Don’t get me started on so-called religious preachers. The list of their lies is longer than a boring Sunday sermon.

Many in academia call their propaganda “education.”

Pollsters and researchers quickly learn to phrase their questions in such a way that they skew the replies.

After ­Charles Darwin published "On the Origin of Species" in 1859, scientists scrambled to find so-called "missing links" to fill the gaps on the timeline of human evolution. When archaeologist Charles Dawson unearthed the Piltdown Man, what he really found was one of the biggest hoaxes in history.

Hucksters: In the early 20th century, scholars were squabbling about whether the renowned artist Vermeer had painted a series of works depicting biblical scenes.
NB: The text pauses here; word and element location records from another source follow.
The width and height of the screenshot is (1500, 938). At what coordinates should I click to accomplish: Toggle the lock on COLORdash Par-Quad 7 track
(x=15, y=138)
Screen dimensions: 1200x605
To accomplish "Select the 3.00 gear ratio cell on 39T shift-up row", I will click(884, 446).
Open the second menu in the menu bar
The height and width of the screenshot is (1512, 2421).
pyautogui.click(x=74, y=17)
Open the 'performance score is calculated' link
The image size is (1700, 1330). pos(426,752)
A contemporary artist named Van Meegeren, who felt he was under-appreciated, pounced on this opportunity and set to work carefully forging one such disputed work, "The Disciples at Emmaus." With tireless attention to detail, he faked the cracks and aged hardness of a centuries-old painting. He intentionally played on the confirmation bias of critics who wanted to believe that Vermeer painted these scenes. It worked: experts hailed the painting as authentic, and Van Meegeren made out like a bandit producing and selling more fake Vermeers. Greed apparently overcame his desire for praise, as he decided not to out himself.

Some lies are multi-layered, involving many conspiring and colluding to dupe the public for gain. Take the idea of global warming. Scientists, politicians, hucksters and the media agree it’s a dire problem. The concept helps each advance his own agenda. Nations tax corporations and individuals for it. Scientists get grants. Politicians get pork. Hucksters make huge profits, and the media advances its leftist agenda. There is no profit in truth.

Scandal in sports? Bury it if you can. Otherwise it will hurt ticket and merchandise sales, and player testimonial fees.


Now if someone tells you he is not lying, well... odds are... he is lying. The point of this whole missive is to make you think twice about anything you are told, or hear in the news, or read on the net. Be skeptical. Know when you are being lied to. If the person stands to gain from it... you are most likely being lied to. If you know it’s a lie and repeat or in some other way support it, you are colluding. If you believe the lie and don’t know it’s a lie, you are being suckered. Think about it; you are better off being a skeptic than a sucker or a fool.

David Hannum (a competitor of fellow huckster P.T. Barnum) is the gent who actually said: “There's a sucker born every minute.”